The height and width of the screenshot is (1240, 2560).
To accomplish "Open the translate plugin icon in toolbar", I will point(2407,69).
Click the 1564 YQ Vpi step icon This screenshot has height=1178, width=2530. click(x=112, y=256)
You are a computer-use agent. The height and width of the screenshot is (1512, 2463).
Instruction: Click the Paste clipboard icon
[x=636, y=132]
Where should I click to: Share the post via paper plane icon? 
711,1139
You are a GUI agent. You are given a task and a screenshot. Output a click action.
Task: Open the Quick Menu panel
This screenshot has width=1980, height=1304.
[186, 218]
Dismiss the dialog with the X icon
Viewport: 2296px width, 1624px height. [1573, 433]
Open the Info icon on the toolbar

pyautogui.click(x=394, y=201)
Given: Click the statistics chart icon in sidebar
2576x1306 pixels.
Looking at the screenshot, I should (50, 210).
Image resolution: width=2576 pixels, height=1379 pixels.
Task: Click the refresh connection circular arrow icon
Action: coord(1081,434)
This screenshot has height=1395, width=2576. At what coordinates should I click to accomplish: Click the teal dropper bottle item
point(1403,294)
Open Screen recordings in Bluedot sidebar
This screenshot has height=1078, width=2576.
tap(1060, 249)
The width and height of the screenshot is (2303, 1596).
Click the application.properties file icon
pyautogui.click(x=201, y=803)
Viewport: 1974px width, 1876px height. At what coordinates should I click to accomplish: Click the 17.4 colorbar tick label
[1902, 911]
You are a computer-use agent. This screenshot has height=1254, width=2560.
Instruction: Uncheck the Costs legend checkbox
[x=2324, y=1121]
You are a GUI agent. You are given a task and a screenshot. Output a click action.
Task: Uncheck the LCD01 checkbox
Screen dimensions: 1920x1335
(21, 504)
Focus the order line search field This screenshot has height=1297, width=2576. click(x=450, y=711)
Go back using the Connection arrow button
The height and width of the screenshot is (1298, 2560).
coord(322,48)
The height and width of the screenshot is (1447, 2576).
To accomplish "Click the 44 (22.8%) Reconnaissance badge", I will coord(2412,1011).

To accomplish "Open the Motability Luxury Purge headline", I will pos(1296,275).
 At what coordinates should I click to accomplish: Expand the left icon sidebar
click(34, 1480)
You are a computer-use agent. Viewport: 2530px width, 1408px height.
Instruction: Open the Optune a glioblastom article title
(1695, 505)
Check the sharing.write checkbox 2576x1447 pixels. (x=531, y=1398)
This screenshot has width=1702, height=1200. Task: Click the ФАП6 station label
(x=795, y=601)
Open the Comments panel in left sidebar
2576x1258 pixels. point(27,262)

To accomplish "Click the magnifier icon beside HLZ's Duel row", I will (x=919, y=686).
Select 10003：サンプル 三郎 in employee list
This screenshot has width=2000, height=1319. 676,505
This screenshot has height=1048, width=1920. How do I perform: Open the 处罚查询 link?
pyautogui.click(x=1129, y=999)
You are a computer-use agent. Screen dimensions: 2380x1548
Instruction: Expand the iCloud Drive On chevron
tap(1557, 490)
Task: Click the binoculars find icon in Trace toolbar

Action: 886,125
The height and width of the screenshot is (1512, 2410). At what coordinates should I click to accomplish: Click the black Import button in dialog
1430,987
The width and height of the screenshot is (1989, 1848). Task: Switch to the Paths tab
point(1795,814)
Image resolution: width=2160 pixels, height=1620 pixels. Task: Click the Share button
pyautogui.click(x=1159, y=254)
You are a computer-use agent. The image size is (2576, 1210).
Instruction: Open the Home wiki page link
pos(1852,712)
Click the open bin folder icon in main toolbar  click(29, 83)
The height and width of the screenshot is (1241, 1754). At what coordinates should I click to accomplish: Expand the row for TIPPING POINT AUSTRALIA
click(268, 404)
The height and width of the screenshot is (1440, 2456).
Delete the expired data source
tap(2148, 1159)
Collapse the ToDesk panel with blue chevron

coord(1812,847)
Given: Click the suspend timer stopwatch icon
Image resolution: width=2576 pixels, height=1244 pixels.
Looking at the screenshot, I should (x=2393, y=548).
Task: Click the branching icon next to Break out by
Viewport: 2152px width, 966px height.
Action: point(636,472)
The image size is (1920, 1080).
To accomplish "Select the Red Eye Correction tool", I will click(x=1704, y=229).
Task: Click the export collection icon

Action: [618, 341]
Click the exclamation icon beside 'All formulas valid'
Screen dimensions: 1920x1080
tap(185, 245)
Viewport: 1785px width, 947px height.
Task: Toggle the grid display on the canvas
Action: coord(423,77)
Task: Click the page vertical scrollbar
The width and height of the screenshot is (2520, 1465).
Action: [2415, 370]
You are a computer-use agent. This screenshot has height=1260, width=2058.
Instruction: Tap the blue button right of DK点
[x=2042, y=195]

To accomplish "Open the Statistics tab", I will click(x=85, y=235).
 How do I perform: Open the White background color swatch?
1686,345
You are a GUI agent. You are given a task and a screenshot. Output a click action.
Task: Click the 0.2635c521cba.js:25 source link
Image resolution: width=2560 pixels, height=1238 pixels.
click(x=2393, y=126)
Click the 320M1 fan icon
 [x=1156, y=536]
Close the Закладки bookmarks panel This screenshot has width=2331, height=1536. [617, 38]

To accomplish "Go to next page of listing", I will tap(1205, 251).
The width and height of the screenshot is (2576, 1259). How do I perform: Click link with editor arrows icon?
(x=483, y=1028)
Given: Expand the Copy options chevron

───

Search the entries for lines with the string "size", then report their number alone.

2